Adverserial search troubles

I'm writing a Connect4 game with an AI opponent using adversarial search techniques and I have somewhat run into a wall. I feel that I'm not far from a solution but that there's perhaps a problem where I'm switching perspectives (as in: the perspective of which participant I'm basing my evaluation scores on), missing a minus sign somewhere or something like that.

The problem is either that in the variations that I've tried that the AI chooses not to block the player when the player has three-in-a-row but otherwise the AI plays a perfect game, or that he prefers to block the player, even if he has the chance to win the game.
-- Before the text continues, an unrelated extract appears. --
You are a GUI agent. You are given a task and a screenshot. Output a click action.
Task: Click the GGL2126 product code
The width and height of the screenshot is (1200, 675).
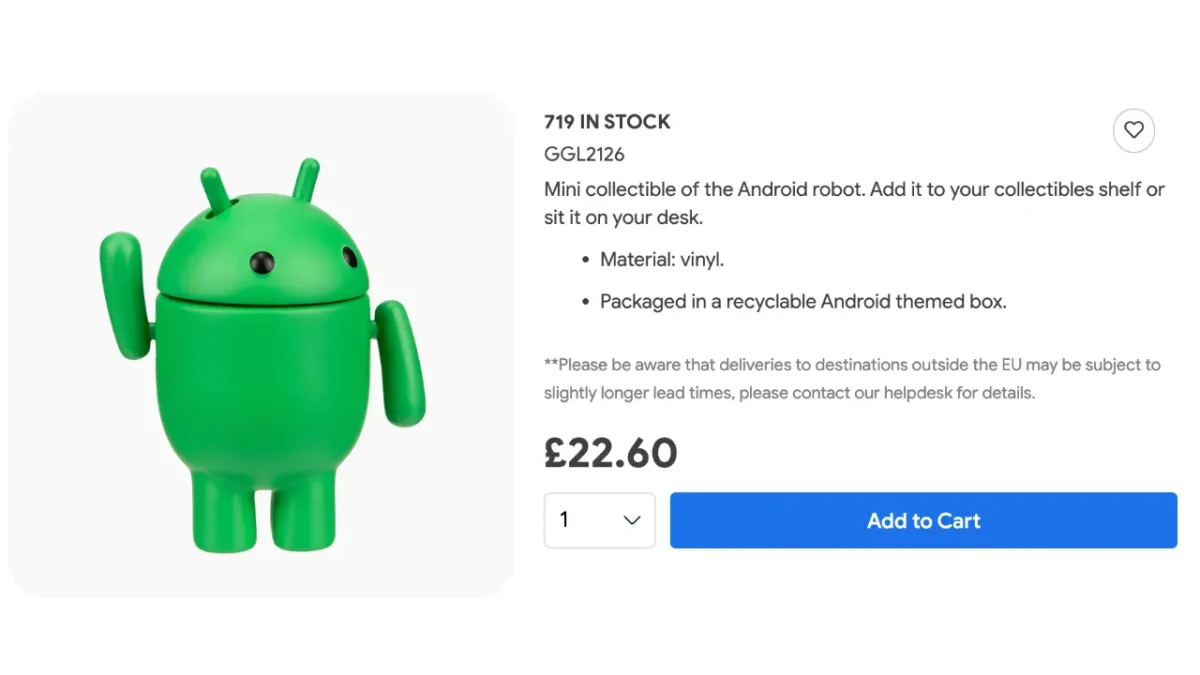(584, 154)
It also seems to matter whether or not the search depth is an even or an uneven number, as the AI is pants-on-head retarded at a 6-ply search, which is pretty telling that something is wrong.

Search

The algorithm used is negamax with alpha-beta pruning and is implemented as follows:

private int Negamax(int depth, int alpha, int beta, Player player)
{
  Player winner;
  if (Evaluator.IsLeafNode(game, out winner))
  {
    return winner == player ? (10000 / depth) : (-10000 / depth);
  }

  if (depth == Constants.RecursionDepth)
  {
    return Evaluator.Evaluate(game, depth, player);
  }

  foreach (var move in moves)
  {
    int row;

    if (board.DoMove(move, player, out row))
    {
      var value = -Negamax(depth + 1, -beta, -alpha, (Player)1 - (int)player);

      board.UndoMove(move, row, player);

      if (value > alpha)
      {
        alpha = value;
        if (player == Player.AI)
        {
          bestColumn = move;
        }
      }

      if (alpha >= beta)
      {
        return alpha;
      }

    }
  }
  return alpha;
}

I don't suspect that the problem is in this function, but it might be.

Evaluation

I've based the evaluation function off of the fact that there are only 69 possible ways to get four-in-a-row on a 7x6 board. I have a look-up table of about 350 items that contains the hardcoded information for every column and row which win-combinations the row+column is a part of. For example, for row 0 and column 0, the table looks like this:

//c1r1
table[0][0] = new int[3];
table[0][0][0] = 21;
table[0][0][1] = 27;
table[0][0][2] = 61;

This means that column 0, row 0 is part of win-combination 21, 27 and 61.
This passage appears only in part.